Stelios Contarinis (ER Editor)

Lucio reinforced the importance of graph-based representations and ontologies layered on top of DGGS. He advocated transforming textual and numeric information into graph structures where nodes and relationships are defined according to formal ontologies, with DGGS zones serving as the spatial anchors for those graph nodes. In this perspective, each zone becomes a hub that connects many information layers: environmental measurements, infrastructure, socio economic data and more, all linked through a graph database. Lucio also emphasized that ontologies need to be dynamic, evolving as new data sources and query types emerge, so that the knowledge graph can adapt over time while remaining coherent.

Personal Reflections

A first reflection is that DGGS can act as the stage for a geospatial foundation model by turning each cell into a spatial token in a way that is directly comparable to text tokens in a language model. I like the term ‘spatial tokenization’. The DGGS cell identifier is the discrete token, and the many attributes that can be attached to that cell, such as elevation, temperature, population, land cover or emissions, form an input feature vector that plays a similar role to the initial embeddings in a transformer. The equal area property helps avoid giving unfair weight to some parts of the globe, but the main advantage is the consistent, multi-scale grid and its explicit neighborhood structure. In a transformer, self-attention lets each token look at all other tokens and decide which ones matter most when updating its own representation. On DGGS, an adapted attention mechanism can let each cell look at its neighbors and its parent or child cells and learn which relationships are most informative, for example, strong upstream-downstream links along a river or patterns in fine-scale subcells inside a larger region. Jerome’s patch idea fits naturally here, where a parent cell and its subcells form something like an image tile that a vision-style transformer can process. If such a DGGS based model is trained on large collections of spatial attributes and time series, with objectives like predicting masked attributes or future states from surrounding cells, it could start to internalize geospatial knowledge in ways similar to how large language models internalize grammar and facts, for example learning that low lying coastal urban cells tend to be flood prone, that certain industrial zones share distinctive emission profiles, or that particular climate and land cover combinations are associated with specific vegetation patterns.
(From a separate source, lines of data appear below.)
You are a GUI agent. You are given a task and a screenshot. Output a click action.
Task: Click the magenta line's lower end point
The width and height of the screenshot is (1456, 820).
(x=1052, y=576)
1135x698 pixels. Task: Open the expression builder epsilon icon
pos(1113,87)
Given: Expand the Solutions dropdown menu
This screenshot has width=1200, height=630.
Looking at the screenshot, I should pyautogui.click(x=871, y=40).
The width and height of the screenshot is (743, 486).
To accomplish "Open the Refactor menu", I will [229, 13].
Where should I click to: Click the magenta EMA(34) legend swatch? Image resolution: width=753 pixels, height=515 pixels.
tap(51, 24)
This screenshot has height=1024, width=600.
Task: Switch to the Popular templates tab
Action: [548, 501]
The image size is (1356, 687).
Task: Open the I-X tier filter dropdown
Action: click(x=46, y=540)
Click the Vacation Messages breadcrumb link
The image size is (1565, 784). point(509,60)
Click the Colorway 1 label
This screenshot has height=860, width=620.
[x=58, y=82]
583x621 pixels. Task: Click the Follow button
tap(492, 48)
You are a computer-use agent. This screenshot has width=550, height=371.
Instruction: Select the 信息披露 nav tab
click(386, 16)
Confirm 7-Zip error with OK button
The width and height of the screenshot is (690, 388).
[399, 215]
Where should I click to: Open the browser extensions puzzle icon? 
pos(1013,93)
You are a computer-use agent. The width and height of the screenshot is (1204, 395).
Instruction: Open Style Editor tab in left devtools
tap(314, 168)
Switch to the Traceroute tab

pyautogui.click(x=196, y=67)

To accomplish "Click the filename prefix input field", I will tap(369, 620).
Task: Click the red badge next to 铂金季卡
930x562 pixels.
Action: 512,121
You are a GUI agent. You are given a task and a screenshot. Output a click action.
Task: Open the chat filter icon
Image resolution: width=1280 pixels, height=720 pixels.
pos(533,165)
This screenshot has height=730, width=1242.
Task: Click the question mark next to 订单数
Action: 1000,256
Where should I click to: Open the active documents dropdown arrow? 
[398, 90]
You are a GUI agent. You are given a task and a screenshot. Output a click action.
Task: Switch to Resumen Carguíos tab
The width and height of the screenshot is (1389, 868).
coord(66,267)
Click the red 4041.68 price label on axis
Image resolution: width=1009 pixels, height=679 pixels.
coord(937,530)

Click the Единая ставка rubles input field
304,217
A second reflection is that ontology is crucial if DGGS-based representations and similarities are to be meaningful. Simply assigning a variable like population to two cells says very little unless the meaning of that variable is specified, for example, which year it refers to, whether it counts usual residents or daytime population, which statistical method was used, and which agency produced the data. Ontologies and domain-specific schemas encode these details and the relationships between variables so that a system can tell when two attributes are comparable and how they should be combined. In a DGGS context, this means an ontology can guide which attributes are included in the feature vector for a given task, how they are normalized, and how similarity between cells is defined, for example, for flood vulnerability, emission profile, or habitat type. EmissionML shines in this exact way. When such ontological information is linked to DGGS attributes, similarity between cells is no longer just the result of a generic embedding distance, but is grounded in shared definitions of concepts like population, emission sector, or risk indicator, which in turn improves the interpretability and transferability of any DGGS-based foundation model.